Text under study ->
------------------------------------

POV-Ray : Newsgroups : povray.off-topic : Northern Illinois University Student Attack : Re: Northern Illinois University Student Attack Server Time
12 Oct 2024 03:17:30 EDT (-0400)
  Re: Northern Illinois University Student Attack  
From: Sabrina Kilian
Date: 17 Feb 2008 18:36:40
Message: <47b8c508$1@news.povray.org>
Stephen wrote:
> On Sat, 16 Feb 2008 16:32:35 -0500, Sabrina Kilian <"ykgp at vtSPAM.edu"> wrote:
> 
>> Stephen wrote:
>>> On Fri, 15 Feb 2008 11:51:11 -0500, Sabrina Kilian <"ykgp at vtSPAM.edu"> wrote:
>>>
>>> [Snip for brevity]
>>>
>>> To reply to your last point (mine) first. I think that you are right, gun laws
>>> won't help. It is too late for you, (not personally) there are too many guns in
>>> circulation and the belief that you need a firearm to defend yourself too
>>> ingrained. To quote a long dead poet who died in a fight. Why, this is Hell nor
>>> am I out of it.
>> I disagree with the observations, but not the quote.

------------------------------------

Dataset extract ->
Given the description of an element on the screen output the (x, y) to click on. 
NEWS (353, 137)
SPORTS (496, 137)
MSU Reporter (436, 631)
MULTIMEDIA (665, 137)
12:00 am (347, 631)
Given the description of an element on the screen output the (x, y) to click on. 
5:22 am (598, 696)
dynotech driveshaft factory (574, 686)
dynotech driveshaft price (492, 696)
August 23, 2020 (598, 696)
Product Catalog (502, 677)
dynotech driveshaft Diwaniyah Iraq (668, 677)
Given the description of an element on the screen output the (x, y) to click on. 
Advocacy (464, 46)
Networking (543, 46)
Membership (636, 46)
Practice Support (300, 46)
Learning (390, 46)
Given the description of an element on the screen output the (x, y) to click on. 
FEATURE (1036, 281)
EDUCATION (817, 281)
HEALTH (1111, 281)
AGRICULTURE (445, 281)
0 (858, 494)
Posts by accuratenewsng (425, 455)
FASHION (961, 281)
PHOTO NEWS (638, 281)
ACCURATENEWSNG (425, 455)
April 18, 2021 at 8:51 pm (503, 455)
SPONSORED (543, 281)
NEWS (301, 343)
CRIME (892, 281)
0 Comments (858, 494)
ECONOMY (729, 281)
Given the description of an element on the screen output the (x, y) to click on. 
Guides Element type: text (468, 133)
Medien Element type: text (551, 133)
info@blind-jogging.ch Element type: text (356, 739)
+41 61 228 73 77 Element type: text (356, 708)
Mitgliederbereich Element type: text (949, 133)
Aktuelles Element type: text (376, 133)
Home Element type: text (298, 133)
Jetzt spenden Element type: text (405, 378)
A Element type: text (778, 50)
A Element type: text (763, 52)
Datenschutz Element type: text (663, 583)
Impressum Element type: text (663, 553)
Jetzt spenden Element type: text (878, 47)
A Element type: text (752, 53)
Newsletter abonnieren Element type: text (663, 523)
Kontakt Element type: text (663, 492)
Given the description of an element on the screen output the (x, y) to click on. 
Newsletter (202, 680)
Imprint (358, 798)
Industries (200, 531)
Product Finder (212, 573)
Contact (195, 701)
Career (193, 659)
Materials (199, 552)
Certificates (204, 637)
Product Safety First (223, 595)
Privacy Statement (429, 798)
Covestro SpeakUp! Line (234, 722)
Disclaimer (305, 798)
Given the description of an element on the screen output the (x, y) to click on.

------------------------------------

Requirement 1 -> On what date was the newsgroup post sent?
Requirement 2 -> Write out the newsgroup post word for word from "POV-Ray : Newsgroups : povray.off-topic : Northern" to "12 Oct 2024 03:17:30 EDT (-0400)".
The material comes from a different source than the newsgroup post.

Solution 1 -> 17 Feb 2008

Solution 2 ->
POV-Ray : Newsgroups : povray.off-topic : Northern Illinois University Student Attack : Re: Northern Illinois University Student Attack Server Time
12 Oct 2024 03:17:30 EDT (-0400)